▶ Exercise objective
All lines from the one containing "Open the 推荐关键词 tab" to the final line of the material should be retyped exactly. Nothing else belongs in the response.

** Opening Data records block **

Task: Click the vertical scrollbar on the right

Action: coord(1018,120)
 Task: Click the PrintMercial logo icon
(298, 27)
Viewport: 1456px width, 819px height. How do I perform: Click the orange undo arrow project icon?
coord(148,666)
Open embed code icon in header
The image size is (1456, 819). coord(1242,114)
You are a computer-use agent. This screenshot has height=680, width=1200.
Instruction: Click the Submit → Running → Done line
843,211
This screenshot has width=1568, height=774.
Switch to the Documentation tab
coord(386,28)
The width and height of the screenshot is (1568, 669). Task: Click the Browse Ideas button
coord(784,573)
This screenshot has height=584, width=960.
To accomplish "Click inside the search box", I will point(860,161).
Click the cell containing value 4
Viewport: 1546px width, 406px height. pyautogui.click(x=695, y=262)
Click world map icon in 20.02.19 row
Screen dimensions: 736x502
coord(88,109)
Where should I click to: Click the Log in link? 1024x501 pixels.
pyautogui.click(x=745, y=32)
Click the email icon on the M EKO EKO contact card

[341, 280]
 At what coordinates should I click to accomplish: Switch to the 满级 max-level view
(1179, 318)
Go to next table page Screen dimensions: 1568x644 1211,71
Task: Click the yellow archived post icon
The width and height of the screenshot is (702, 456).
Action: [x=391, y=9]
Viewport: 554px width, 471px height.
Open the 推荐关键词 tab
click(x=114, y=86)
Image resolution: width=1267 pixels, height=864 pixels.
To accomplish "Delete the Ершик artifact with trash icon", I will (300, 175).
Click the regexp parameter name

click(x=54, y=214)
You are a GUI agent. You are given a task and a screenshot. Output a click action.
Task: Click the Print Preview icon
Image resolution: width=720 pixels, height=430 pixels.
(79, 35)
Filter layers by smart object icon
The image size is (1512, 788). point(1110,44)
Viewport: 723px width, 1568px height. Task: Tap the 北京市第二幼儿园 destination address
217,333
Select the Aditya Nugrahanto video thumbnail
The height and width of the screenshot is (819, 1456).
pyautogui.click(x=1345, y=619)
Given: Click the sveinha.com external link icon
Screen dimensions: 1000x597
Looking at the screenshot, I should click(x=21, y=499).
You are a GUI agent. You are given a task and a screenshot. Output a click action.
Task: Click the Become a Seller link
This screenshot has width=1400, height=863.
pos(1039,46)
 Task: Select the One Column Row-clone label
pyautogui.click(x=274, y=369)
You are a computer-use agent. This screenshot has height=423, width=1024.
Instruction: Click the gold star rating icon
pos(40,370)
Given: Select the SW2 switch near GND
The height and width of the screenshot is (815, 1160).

** Closing Data records block **

▶ Result below
Open the 推荐关键词 tab
click(x=114, y=86)
Image resolution: width=1267 pixels, height=864 pixels.
To accomplish "Delete the Ершик artifact with trash icon", I will (300, 175).
Click the regexp parameter name

click(x=54, y=214)
You are a GUI agent. You are given a task and a screenshot. Output a click action.
Task: Click the Print Preview icon
Image resolution: width=720 pixels, height=430 pixels.
(79, 35)
Filter layers by smart object icon
The image size is (1512, 788). point(1110,44)
Viewport: 723px width, 1568px height. Task: Tap the 北京市第二幼儿园 destination address
217,333
Select the Aditya Nugrahanto video thumbnail
The height and width of the screenshot is (819, 1456).
pyautogui.click(x=1345, y=619)
Given: Click the sveinha.com external link icon
Screen dimensions: 1000x597
Looking at the screenshot, I should click(x=21, y=499).
You are a GUI agent. You are given a task and a screenshot. Output a click action.
Task: Click the Become a Seller link
This screenshot has width=1400, height=863.
pos(1039,46)
 Task: Select the One Column Row-clone label
pyautogui.click(x=274, y=369)
You are a computer-use agent. This screenshot has height=423, width=1024.
Instruction: Click the gold star rating icon
pos(40,370)
Given: Select the SW2 switch near GND
The height and width of the screenshot is (815, 1160).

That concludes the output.